Macaulay might even further have admitted that the mental act of calculation itself results from, or is accompanied by, an impulse to calculate, which impulse may have nothing to do with any anterior consideration of means and ends, and may vary from the half-conscious yielding to a train of reverie up to the obstinate driving of a tired brain onto the difficult task of exact thought.

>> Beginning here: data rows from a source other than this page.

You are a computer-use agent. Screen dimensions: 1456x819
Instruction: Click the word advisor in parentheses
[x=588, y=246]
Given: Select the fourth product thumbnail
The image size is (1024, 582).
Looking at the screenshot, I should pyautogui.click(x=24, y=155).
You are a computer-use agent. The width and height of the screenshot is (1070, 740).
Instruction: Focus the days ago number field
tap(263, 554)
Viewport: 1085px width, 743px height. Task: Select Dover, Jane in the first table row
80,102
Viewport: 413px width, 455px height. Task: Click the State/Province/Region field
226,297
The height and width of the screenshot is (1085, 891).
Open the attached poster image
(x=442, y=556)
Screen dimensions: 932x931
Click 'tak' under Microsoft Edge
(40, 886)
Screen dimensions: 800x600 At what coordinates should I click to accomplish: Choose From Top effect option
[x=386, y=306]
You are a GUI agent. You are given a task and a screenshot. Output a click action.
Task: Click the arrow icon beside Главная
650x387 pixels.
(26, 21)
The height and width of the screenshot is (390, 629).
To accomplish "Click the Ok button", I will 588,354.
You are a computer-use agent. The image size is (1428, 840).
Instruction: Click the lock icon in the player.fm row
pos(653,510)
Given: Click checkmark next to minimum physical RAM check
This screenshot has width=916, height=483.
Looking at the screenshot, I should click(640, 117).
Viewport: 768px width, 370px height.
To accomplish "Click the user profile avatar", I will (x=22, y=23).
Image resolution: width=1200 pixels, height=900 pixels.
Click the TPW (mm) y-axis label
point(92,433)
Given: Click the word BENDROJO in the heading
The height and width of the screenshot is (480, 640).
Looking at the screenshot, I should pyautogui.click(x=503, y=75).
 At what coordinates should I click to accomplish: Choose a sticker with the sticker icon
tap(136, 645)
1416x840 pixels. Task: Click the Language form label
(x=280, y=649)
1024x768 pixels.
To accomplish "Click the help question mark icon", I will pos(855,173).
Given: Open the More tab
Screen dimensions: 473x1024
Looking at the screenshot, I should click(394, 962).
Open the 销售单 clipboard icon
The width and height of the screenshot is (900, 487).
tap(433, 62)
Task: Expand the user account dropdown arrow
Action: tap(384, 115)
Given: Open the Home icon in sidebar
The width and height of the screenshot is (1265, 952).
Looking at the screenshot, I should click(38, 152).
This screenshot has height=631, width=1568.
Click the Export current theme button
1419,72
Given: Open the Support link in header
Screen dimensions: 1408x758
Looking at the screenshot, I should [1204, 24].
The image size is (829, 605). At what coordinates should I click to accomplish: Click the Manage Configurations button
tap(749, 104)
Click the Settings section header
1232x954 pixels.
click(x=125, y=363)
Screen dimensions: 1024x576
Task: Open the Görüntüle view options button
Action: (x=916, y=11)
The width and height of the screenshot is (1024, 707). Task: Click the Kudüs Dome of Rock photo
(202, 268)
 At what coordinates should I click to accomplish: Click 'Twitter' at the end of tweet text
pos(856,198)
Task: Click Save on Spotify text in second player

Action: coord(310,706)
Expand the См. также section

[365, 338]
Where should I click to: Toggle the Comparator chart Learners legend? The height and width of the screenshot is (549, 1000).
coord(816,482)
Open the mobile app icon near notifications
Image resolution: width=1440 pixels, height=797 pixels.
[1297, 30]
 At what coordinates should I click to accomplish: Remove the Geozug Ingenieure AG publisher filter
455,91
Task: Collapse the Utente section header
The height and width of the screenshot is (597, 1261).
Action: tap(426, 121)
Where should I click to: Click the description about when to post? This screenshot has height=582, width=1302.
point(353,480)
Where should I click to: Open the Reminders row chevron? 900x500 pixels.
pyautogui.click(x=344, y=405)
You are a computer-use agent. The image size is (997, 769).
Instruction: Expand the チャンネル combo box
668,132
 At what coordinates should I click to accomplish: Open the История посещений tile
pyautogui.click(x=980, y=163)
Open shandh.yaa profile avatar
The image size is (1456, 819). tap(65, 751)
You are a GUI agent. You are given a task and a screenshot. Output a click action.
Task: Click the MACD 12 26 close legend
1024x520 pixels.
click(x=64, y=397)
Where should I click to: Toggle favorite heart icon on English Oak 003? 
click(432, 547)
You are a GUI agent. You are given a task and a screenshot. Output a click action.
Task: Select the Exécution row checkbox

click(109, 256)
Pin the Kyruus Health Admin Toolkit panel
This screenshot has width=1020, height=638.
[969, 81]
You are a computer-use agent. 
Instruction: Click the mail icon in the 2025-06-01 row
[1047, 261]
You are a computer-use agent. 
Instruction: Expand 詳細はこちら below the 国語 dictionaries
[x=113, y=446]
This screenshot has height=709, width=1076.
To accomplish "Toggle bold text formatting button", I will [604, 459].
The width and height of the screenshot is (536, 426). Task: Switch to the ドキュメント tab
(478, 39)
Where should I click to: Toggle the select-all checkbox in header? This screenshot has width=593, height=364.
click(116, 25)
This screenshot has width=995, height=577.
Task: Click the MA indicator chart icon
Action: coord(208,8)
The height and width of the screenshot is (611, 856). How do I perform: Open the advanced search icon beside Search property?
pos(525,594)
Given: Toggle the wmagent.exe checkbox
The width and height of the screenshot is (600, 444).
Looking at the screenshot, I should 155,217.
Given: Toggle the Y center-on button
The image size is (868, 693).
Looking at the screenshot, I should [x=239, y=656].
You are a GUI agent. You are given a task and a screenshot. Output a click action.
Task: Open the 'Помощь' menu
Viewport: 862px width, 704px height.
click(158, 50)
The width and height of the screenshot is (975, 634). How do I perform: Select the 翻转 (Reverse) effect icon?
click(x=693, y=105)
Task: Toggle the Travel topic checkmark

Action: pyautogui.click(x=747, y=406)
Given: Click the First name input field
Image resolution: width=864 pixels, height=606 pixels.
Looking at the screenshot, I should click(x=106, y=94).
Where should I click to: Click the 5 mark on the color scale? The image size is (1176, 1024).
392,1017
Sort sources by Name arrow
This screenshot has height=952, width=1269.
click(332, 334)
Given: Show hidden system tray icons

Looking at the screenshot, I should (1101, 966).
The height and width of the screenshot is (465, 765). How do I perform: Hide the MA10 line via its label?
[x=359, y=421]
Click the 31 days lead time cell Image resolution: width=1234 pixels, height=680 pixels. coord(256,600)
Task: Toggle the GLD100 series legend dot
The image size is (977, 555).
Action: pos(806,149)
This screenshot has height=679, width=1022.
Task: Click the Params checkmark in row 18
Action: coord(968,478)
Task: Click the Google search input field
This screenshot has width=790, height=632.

The text-books of psychology now warn every student against the ‘intellectualist’ fallacy which is illustrated by my quotation from Macaulay. Impulse, it is now agreed, has an evolutionary history of its own earlier than the history of those intellectual processes by which it is often directed and modified. Our inherited organisation inclines us to re-act in certain ways to certain stimuli because such reactions have been useful in the past in preserving our species. Some of the reactions are what we call specifically ‘instincts,’ that is to say, impulses towards definite acts or series of acts, independent of any conscious anticipation of their probable effects.[4] Those instincts are sometimes unconscious and involuntary; and sometimes, in the case of ourselves and apparently of other higher animals, they are conscious and voluntary. But the connection between means and ends which they exhibit is the result not of any contrivance by the actor, but of the survival, in the past, of the ‘fittest’ of many varying tendencies to act. Indeed the instinct persists when it is obviously useless, as in the case of a dog who turns round to flatten the grass before lying down on a carpet; and even when it is known to be dangerous, as when a man recovering from typhoid hungers for solid food.
[4] ’Instinct is usually defined as the faculty of acting in such a way as to produce certain ends without foresight of the ends and without previous education in the performance.’—W. James, Principles of Psychology, vol. ii. p. 383.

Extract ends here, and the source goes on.